- _Written exercise 1_: Rewrite everything in the records from the line containing "Where should I" down to the line containing "click(612, 44)", changing "Viewport" to "Window" and leaving all else unchanged.

DynCorp International

Last edited by Phil Mattera on May 19, 2010 - 11:25pm
Company Snapshot: 

DynCorp does not like to be compared to controversial contractors such as Blackwater and KBR, but the company does exactly what they do. It performs a wide range of functions for U.S. government agencies, including security and support services in war zones such as Iraq and Afghanistan. While DynCorp is not quite as well known as those other private military companies, it has had its share of scandals. These include allegations of heavy-handed security procedures in Afghanistan, a questionable shooting of a civilian in Baghdad and aggressive procedures during narcotics-control operations in Colombia. That has not stopped the federal government from giving more and more work to DynCorp, which in April 2010 agreed to be taken over by the private equity firm Cerberus Capital Management.

- _Information supplied_:

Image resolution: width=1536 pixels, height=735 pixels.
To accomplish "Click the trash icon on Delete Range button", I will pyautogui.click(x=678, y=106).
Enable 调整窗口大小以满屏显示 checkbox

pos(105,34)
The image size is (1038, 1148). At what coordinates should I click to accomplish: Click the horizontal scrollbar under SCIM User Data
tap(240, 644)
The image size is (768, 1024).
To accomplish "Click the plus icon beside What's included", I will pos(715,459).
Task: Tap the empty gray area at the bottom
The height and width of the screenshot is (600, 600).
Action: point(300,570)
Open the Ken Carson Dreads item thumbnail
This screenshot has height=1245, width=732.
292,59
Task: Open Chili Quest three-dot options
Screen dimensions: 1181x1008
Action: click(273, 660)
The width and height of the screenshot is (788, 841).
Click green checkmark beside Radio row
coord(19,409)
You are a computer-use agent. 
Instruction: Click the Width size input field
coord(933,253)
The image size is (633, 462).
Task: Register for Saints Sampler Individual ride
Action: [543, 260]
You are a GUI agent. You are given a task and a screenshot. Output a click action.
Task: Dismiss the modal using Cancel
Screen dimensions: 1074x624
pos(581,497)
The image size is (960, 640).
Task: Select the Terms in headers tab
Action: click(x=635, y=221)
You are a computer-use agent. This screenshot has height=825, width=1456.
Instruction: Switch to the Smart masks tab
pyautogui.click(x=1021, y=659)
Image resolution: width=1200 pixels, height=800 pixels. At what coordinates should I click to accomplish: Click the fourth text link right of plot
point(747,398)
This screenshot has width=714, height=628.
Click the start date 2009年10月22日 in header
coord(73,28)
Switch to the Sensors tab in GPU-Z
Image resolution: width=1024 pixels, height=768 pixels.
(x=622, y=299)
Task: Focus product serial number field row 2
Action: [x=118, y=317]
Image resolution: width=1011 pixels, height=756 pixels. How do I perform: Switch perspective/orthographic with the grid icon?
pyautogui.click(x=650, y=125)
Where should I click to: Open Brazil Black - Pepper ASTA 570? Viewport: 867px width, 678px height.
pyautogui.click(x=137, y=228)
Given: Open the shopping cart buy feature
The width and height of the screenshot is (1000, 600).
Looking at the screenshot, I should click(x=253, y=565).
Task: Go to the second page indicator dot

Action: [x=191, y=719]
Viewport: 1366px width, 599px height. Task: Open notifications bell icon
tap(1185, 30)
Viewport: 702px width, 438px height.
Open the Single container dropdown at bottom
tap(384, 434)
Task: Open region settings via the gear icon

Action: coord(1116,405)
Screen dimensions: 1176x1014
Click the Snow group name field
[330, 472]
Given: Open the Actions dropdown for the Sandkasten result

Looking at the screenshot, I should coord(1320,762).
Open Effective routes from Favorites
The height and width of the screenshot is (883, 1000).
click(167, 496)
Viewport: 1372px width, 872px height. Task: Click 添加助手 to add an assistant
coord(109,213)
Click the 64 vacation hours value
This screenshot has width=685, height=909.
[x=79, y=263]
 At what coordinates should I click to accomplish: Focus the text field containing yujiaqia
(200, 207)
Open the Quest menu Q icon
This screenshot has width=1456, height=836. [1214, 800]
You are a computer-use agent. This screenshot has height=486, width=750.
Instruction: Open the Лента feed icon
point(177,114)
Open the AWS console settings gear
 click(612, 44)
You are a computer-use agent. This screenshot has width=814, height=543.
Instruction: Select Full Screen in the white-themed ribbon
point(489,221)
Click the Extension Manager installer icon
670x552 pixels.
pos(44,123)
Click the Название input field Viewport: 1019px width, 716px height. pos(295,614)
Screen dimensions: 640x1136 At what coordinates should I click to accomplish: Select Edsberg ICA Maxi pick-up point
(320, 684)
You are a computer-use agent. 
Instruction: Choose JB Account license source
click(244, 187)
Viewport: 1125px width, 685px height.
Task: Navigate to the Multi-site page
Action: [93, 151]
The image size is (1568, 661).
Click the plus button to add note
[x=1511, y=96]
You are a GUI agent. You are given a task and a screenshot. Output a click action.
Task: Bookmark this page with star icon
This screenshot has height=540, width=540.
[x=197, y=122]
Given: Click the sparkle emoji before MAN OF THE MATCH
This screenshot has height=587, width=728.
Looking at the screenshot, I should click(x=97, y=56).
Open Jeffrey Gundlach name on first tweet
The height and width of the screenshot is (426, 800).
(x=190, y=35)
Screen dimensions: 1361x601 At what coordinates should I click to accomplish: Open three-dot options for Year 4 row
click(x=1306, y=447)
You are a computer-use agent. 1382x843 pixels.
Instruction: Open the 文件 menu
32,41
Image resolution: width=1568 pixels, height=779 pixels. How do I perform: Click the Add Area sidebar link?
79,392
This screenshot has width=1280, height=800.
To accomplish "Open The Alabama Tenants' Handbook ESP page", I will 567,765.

- _Written exercise 2_: Carry on the DynCorp International profile from the point where it stops.

- _Final result 1_:
Where should I click to: Open Brazil Black - Pepper ASTA 570? Window: 867px width, 678px height.
pyautogui.click(x=137, y=228)
Given: Open the shopping cart buy feature
The width and height of the screenshot is (1000, 600).
Looking at the screenshot, I should click(x=253, y=565).
Task: Go to the second page indicator dot

Action: [x=191, y=719]
Window: 1366px width, 599px height. Task: Open notifications bell icon
tap(1185, 30)
Window: 702px width, 438px height.
Open the Single container dropdown at bottom
tap(384, 434)
Task: Open region settings via the gear icon

Action: coord(1116,405)
Screen dimensions: 1176x1014
Click the Snow group name field
[330, 472]
Given: Open the Actions dropdown for the Sandkasten result

Looking at the screenshot, I should coord(1320,762).
Open Effective routes from Favorites
The height and width of the screenshot is (883, 1000).
click(167, 496)
Window: 1372px width, 872px height. Task: Click 添加助手 to add an assistant
coord(109,213)
Click the 64 vacation hours value
This screenshot has width=685, height=909.
[x=79, y=263]
 At what coordinates should I click to accomplish: Focus the text field containing yujiaqia
(200, 207)
Open the Quest menu Q icon
This screenshot has width=1456, height=836. [1214, 800]
You are a computer-use agent. This screenshot has height=486, width=750.
Instruction: Open the Лента feed icon
point(177,114)
Open the AWS console settings gear
 click(612, 44)

- _Final result 2_:
Profile editor: 
Phil Mattera
Number of employees worldwide: 
15,000
Chief executive officer: 
William L. Ballhaus
Net Income: 
$27 million
Total revenue: 
$2.1 billion
Corporate accountability
Accountability overview: 

For much of its history, DynCorp operated in relative obscurity. One exception was the early 1980s, when the company, then known as Dynalectron, became embroiled in a Justice Department investigation of bid rigging by companies in the electrical contracting industry, including one of its subsidiaries, Dynalectric. The company had to put its chief operating officer, who had previously served as head of Dynalectric and was indicted in the bid-rigging case, on paid leave as a condition of remaining eligible for federal contracts. In April 1987 the company and the executive settled one case, with Dynalectric agreeing to pay a fine of $1.5 million. Later that year, Dynalectric and the executive pleaded guilty shortly before their trial was scheduled to begin in a second case. The company was fined another $1 million, and the executive received a two-year prison term with all but six months suspended.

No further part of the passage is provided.